Exercise requirements – Search the entries below for "Seite", and copy each line where it appears.

Material supplied –
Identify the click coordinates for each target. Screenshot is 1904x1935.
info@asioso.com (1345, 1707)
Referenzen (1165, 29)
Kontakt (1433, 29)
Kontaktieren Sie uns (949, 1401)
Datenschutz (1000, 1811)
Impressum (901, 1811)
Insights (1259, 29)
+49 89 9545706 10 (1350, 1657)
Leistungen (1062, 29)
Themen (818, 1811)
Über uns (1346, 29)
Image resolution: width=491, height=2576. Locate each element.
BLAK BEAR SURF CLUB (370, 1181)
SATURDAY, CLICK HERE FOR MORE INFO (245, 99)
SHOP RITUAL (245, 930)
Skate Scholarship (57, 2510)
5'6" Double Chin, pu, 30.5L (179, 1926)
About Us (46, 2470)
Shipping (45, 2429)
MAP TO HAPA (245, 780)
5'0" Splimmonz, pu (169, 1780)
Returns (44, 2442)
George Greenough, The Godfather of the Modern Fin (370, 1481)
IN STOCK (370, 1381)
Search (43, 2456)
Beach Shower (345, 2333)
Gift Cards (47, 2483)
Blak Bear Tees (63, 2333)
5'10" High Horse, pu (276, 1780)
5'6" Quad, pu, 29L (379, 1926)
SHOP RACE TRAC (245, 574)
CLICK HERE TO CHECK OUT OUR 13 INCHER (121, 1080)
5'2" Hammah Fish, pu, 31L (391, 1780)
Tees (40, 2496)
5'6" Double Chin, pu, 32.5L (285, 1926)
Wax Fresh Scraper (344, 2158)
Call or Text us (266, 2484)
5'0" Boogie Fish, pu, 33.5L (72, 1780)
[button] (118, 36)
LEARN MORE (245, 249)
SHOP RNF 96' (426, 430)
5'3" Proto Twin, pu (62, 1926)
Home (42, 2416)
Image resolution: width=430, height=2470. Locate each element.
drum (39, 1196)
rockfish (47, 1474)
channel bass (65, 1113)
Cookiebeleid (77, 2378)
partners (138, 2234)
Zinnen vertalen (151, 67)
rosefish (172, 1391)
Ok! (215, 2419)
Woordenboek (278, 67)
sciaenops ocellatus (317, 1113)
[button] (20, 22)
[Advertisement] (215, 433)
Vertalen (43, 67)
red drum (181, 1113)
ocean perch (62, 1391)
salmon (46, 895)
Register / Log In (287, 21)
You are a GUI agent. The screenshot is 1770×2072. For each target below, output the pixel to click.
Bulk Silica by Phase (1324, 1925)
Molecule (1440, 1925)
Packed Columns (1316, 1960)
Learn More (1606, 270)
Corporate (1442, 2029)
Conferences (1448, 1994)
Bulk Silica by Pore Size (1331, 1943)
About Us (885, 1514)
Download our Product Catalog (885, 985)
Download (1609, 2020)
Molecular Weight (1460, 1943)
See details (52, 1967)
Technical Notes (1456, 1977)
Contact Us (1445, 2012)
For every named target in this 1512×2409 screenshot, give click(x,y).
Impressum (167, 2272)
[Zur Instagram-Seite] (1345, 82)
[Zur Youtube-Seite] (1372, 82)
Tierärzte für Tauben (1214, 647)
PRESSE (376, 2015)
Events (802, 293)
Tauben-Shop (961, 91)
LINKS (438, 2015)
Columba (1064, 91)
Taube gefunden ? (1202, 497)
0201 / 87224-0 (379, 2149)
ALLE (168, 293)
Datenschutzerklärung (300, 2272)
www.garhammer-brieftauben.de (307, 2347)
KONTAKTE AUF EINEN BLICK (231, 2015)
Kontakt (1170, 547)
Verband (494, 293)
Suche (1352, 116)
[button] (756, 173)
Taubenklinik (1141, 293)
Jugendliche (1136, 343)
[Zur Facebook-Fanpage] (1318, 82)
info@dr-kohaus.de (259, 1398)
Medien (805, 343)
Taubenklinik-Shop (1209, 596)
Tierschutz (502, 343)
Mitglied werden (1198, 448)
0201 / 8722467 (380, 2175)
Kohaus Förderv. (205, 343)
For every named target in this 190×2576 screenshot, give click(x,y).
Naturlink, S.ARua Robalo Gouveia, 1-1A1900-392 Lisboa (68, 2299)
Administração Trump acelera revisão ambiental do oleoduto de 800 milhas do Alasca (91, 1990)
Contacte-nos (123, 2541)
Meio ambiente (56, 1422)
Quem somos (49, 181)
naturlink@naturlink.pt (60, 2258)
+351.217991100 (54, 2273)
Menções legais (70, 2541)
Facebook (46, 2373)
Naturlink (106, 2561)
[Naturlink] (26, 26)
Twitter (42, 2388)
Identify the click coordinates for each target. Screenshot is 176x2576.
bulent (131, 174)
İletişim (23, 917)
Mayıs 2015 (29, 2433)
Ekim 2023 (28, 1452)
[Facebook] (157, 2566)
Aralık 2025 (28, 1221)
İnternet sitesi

Reply –
[Zur Instagram-Seite] (1345, 82)
[Zur Youtube-Seite] (1372, 82)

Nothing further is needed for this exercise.